### Data shown
--- BEGIN ---
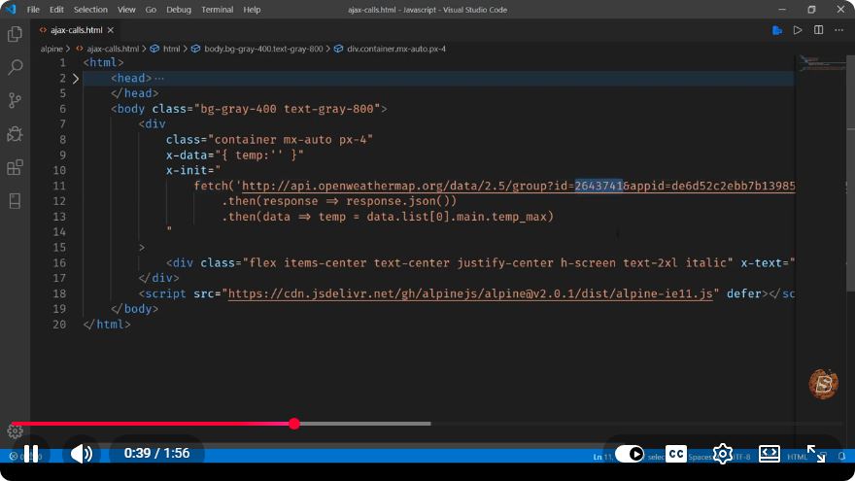Mute the video with speaker icon

[x=82, y=453]
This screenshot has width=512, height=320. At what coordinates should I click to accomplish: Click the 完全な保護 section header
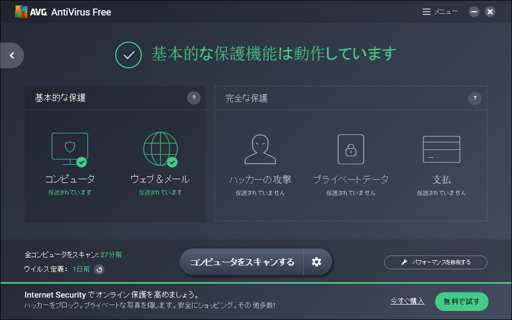tap(246, 98)
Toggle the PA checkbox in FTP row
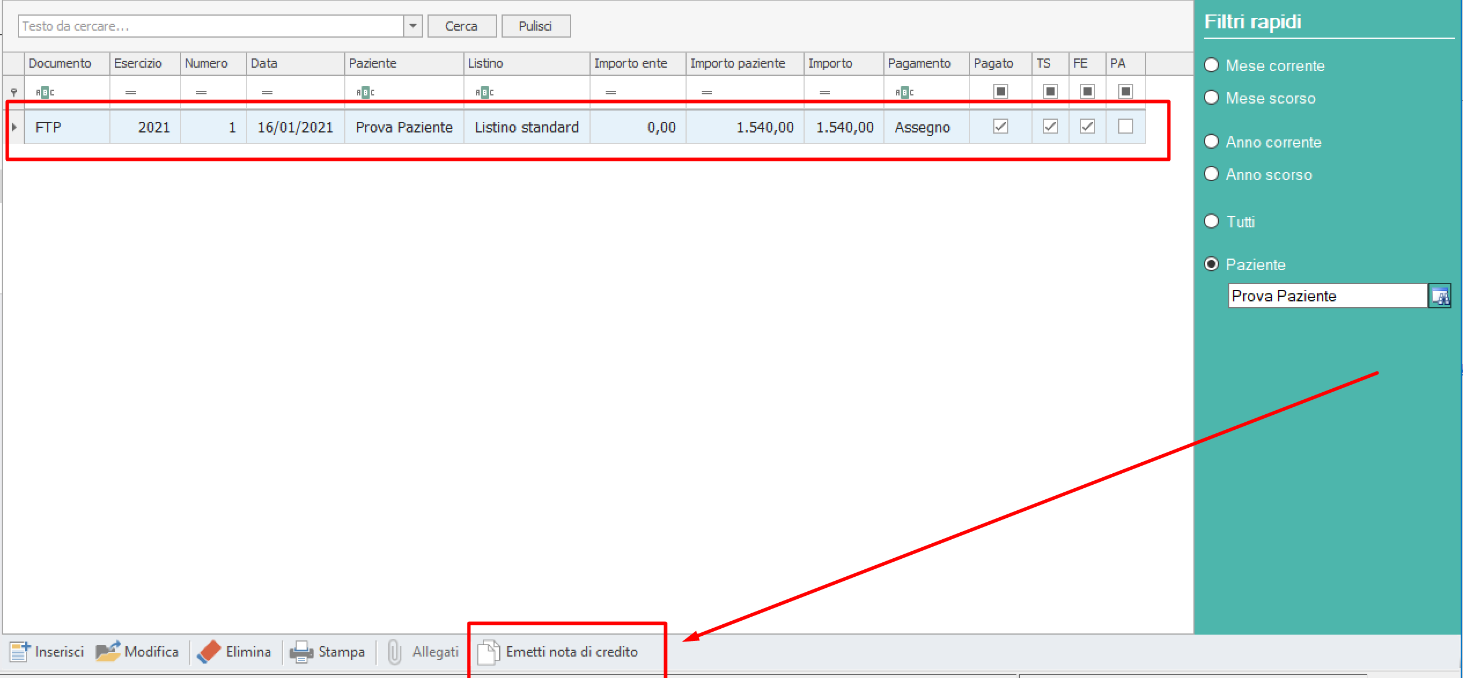 1125,127
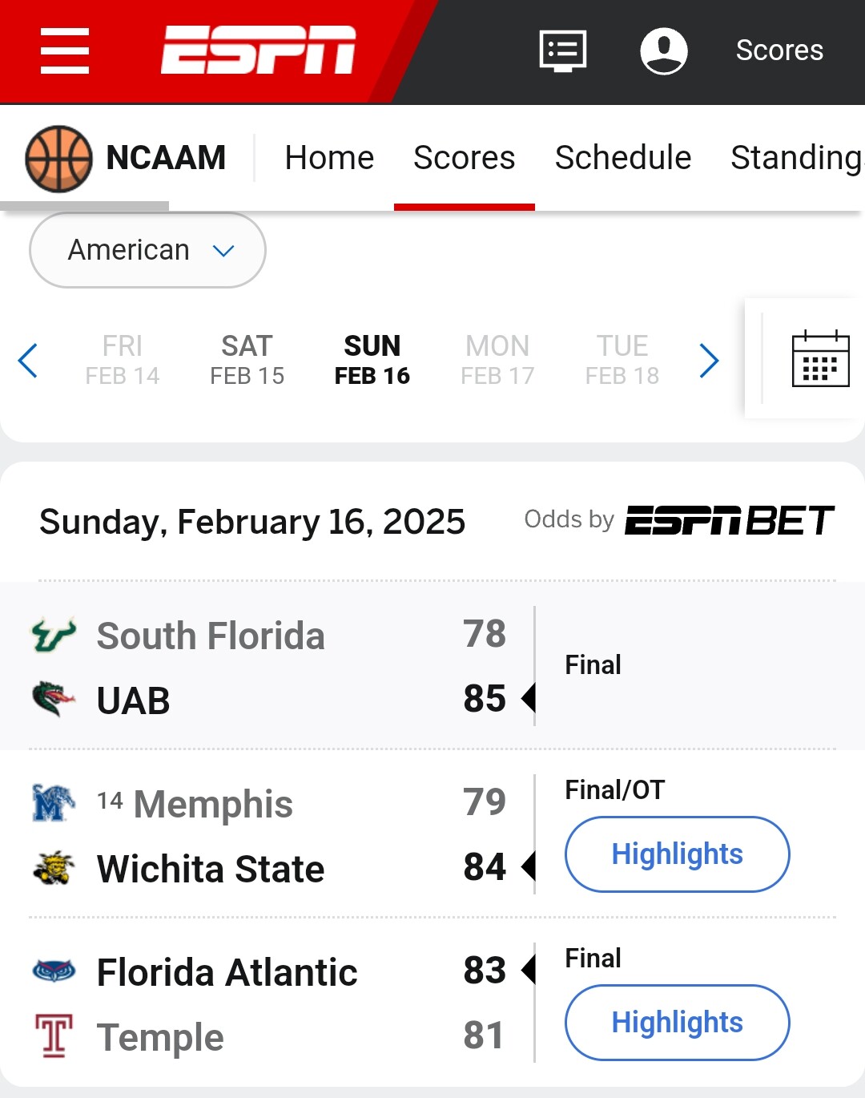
--- END ---
### Exercise description
Repeat the data from the line containing "This screenshot has" through the end, keeping the requests, but increase every coordinate in the answers by 138. Don't include the pictures.

### Task answer
This screenshot has width=512, height=320. At what coordinates should I click to accomplish: Click the 完全な保護 section header
tap(384, 236)
Toggle the PA checkbox in FTP row
 1263,265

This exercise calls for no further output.